KAREN OLIVO: I’m a person of color, so yes, obviously—whether it be microaggressions or you name it. I think the component of the question, which you’re being very gentle about, which I appreciate, is that I am a survivor of rape and also domestic abuse. So it’s a different framework when you come in contact with other survivors.
This business is built on a foundation of oppression, much like most of our world is. And this job specifically preys on the dreams of young people: the creation of art, something that is, in my estimation, one of the purest things. And we start conditioning children very, very young, we start grooming them for the levels of abuse—we put them through rigorous training to teach them to stop listening to their bodies, to stop listening to their hearts. And we make it competitive by giving them awards, so the scarcity model is in place. The things about art—the humanity and the grace, the divinity of it—are all stripped away by the time kids are looking at going to a predominantly white institution to get a musical theatre degree. And then what we do there is we train them harder, and we tell them, “If you go to the right school, you’ll be branded with the right brand, and you will walk through the doors, the pearly gates of Broadway, and everything will be yours—and you will get more abuse.” Because it is a structure that doesn’t believe in the art anymore. It believes in profit.
So as an educator, I feel like I have a responsibility. The moment I go back to the show, I endorse an industry that shows they don’t care about the people who are being harmed, and I do my students a disservice. I endorse something that will hurt them. And if you have a platform, if you were granted a platform—and I’ve been granted mine, truthfully, by a proximity to whiteness, conforming and being a token in rooms—the least I could do is be straight with these kids.
I know that some folks who saw your statement or the headlines about it immediately wondered, “Wait, is Scott Rudin a producer on Moulin Rouge!?” Obviously he’s not! And even though the producers of Moulin Rouge! released a statement of support and gratitude to you, the next thing I and some others wondered: Was something hinky going on with that production? Or is your point about the industry larger than any one producer or show?
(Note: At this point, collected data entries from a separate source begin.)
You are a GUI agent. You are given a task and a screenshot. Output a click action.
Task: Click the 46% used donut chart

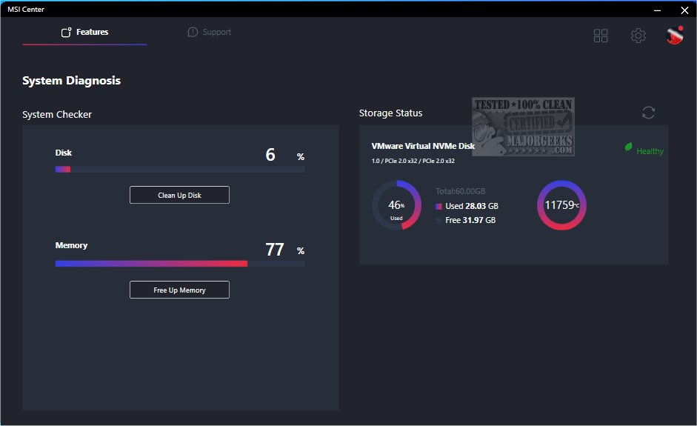pyautogui.click(x=396, y=205)
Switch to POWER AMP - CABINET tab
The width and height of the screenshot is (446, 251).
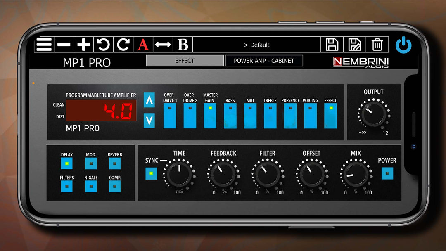pyautogui.click(x=264, y=61)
I mean, look, the show is problematic because it’s all under the same structure, right? We worked too hard. I built a show that is oppressive to my physical form. I did horrible things to my body. And once you see that and you know it, you’re like: Why am I doing that? But it’s much bigger than that. I have a high-paying job waiting for me; they need me in that sense, and I can recognize that me going back and endorsing that and making money on that is the antithesis of what we need in this moment. I need to be able to step away and to be able to look at myself in the mirror.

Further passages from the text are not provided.